Alehoof http://www.oocities.org
Alehoof (or Ground Ivy) is commonly found under hedges and on the side of ditches, under houses, or in shadowed lanes and other waste lands. They flower somewhat early. It is bitter in taste. Alehoof is used for inward wounds, exulcerated lungs, etc. Boiling alone or with other herbs, it was said to ease griping pains, windy and choleric humours in the stomach, spleen or belly. It was said to help with yellow jaundice and for expelling venom or poison, as well as the plague. It was used to provoke urine and women’s courses. (page 21-22)

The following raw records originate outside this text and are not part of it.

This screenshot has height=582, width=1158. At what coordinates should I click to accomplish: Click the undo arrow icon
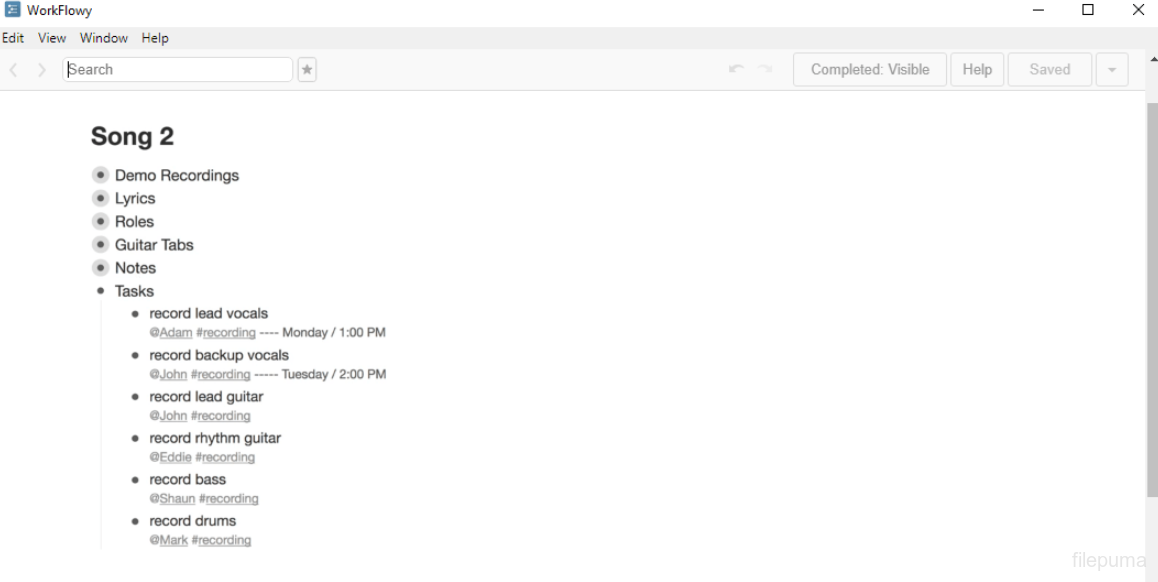pyautogui.click(x=736, y=69)
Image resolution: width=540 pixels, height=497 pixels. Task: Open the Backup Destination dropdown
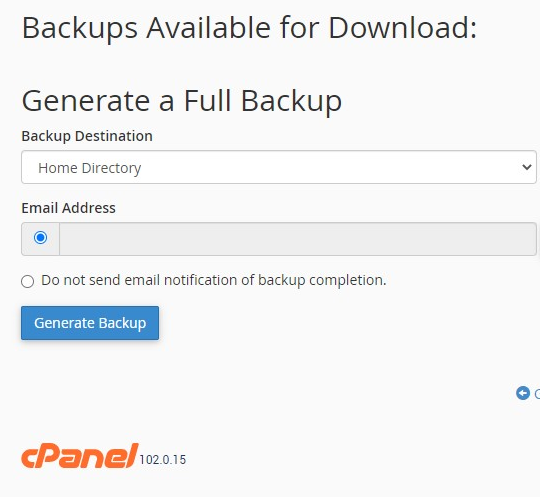279,167
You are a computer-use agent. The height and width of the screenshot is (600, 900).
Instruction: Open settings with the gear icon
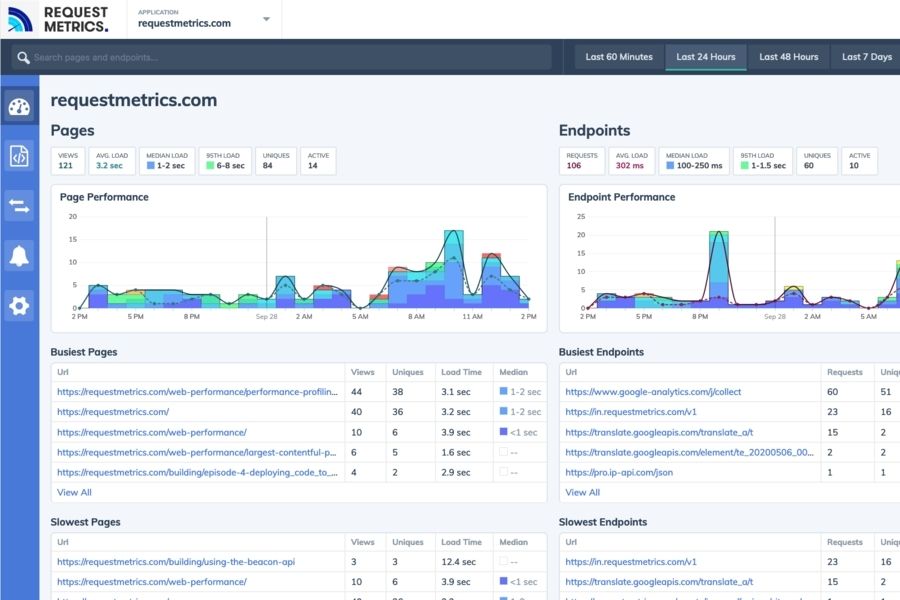[x=19, y=305]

anentangledbank.wordpress.com Basics of botany: Acanthus mollis – Brank-ursine
Brank Ursine is also called bear’s breech. It is of the thistle family. The roots are many, great, and thick, blackish without and whitish within, full of a clammy sap. They boiled leaves are used to mollify the belly by “making the passage slippery. The decoction drunk inwardly is excellent and good fro the bloody flux: the leaves bruised, or rather boiled, and applied like a poultice, are very good to unite broken bones, and strengthen joints that have been put out.” (page 59)

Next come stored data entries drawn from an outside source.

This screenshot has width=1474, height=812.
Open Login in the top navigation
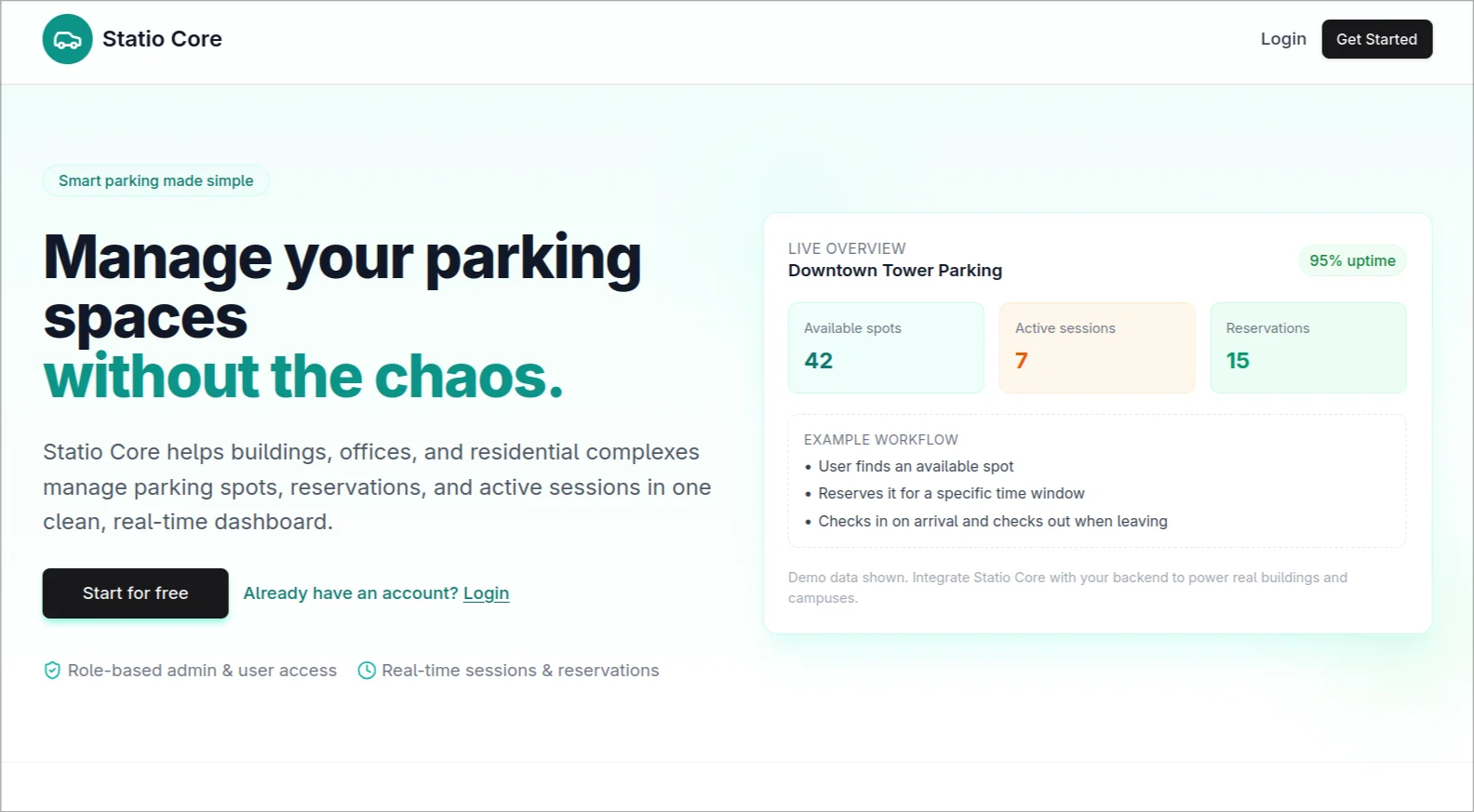click(x=1283, y=39)
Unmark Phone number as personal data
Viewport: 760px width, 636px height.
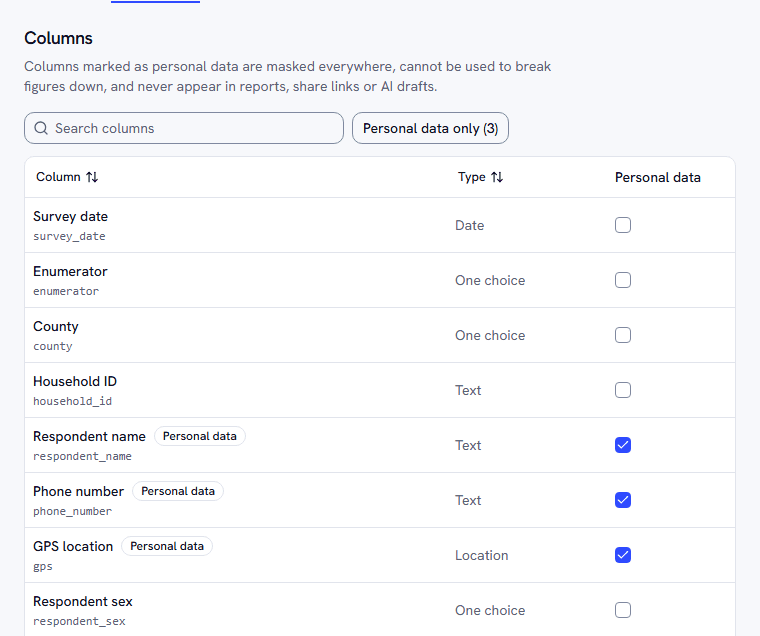click(623, 500)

KidneyWort http://www.freeride.se
KidneyWort is also called Wall Pennyroyal or Penny-wort. It grows plentifully on stone walls, rocks, etc. The seed ripens in mid to late May. “The juice or distilled water if drunk is good to cool inflammations and unnatural heats, a hot stomach, a hot liver, or the bowels; the herb, juice, or distilled water applied outwardly, heals pimples, St. Anthony’s fire, and other outward heats. It also helps some sore kidneys, torn by the stone, or exulcerated within: it provokes urine, is available for dropsy, and helps to break the stone. Being used in a bath, or made into ointment, it cools the painful piles or hemorrhoidal veins. It gives ease to hot gout, the sciatica, and the inflammation and swellings in the testicles; it helps the kernels or knots in the throat, called the king’s evil’ the juice heals kibes and chilblains, if bathed with it, or anointed with ointment made from it, and some of the skin of the leaf upon them; it is also used in green wounds to stay the blood, and to heal them quickly.” (page 206)
I had gout for quite a while fortunately it can now be controlled quite easily and my suffering, which was great indeed, is long gone.
It was one of the most painful if not the most painful ailments ever to inflict my poor body.
I feel mostly for children who suffer fom gout, the poor little beggars have done nothing to deserve the horrors of gout, whereas mine was self inflicted.
One of my friends, who owns a used book stores, had her first bout with gout a couple months back. She thought the swelling in her hands and fingers were arthritis, but it turned out to be gout. She said it was quite painful.
it is very painful, luckily it can be controlled now with drugs that keep the uric acid in check
I hadn’t known that some people wished for it! I guess that makes sense since it was a disease of the “better sort.” Great post.
It was a “status symbol” of sort. I am pleased you found the post helpful.